Este año se suma a la lista Dumbo, El Rey León, y Aladdín (2019), décima película del ya nada inspirado director Guy Ritchie, basada en la notable versión de 1992 de John Musker y Ron Clemens.
Es inevitable comparar los Aladdín al compartir ambos la misma anécdota: el buena onda pillo callejero Aladino (Mena Massoud) conoce a la princesa Jasmín (Naomi Scott) de increíble belleza. No pudiendo acercársele aunque de ella perdidamente se enamora, el perverso Jafar (Marwan Kenzari) le dice que lo logrará si roba una lámpara maravillosa, la que realizaría cualquier sueño una vez liberado el Genio (Will Smith, en plan de ser El Príncipe del rap).
El resultado parece calcado y no inspirado en el filme animado.

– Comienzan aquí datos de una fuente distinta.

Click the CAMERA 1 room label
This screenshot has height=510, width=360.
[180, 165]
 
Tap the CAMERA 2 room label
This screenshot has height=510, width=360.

Incluye, eso sí, la mejor virtud de los estudios Disney: grandes valores de producción que vuelven real esa ciudad y aventuras con derroche de lujo en escenografías que son un caramelo visual para entretener a toda la familia. Por supuesto, se agrega la música de Alan Menken del original, volviéndola un poco más azucarada, si tal cosa es posible. La producción por sí misma no es toda la cinta. Ritchie le imprime su personalidad con la falta de sustancia de sus recientes El agente de CIPOL y El rey Arturo, la leyenda de la espada. Desde Insólito destino (2002), fallido vehículo estelar para su entonces esposa Madonna, se plagia a sí mismo: replica el estilo de Juegos, trampas y dos armas humeantes y Snatch: cerdos y diamantes. O sea, hace filmes en los que las situaciones importan más que los personajes. El tema es que para Aladdín era al revés: importaba más cada personaje que las situaciones.
La tensión entre virtudes y defectos en la deficiente creatividad de Ritchie (interesado en dirigir esta cinta para sus hijos pequeños, y porque Aladino, dijo, es como los protagonistas de otras películas suyas: un transa buscando mejor vida), ni siquiera lo acerca a los asombrosos viejos títulos de idéntico tema, Las mil y una noches (1945) o El ladrón de Bagdad (1940), hechos sin tanto presupuesto pero dedicados a mantener al espectador divertido. Ni menos aún al tierno filme pionero, Aladino y la lámpara maravillosa (1917, producción de William Fox actuada por niños). Ni de broma tampoco a la modesta versión por completo inventiva que en Sri Lanka hiciera hace un año Sumith Kumara con los dólares que traía en el bolsillo. Que incluye canciones y ¡genio azul!
El Aladdín de Ritchie, si bien es más o menos fiel a la idea original, carece de alma: interesa pero no emociona; se ve bien pero parece algo ya presentado; es un espectáculo rutinario. Disney ahora sí metió la pata.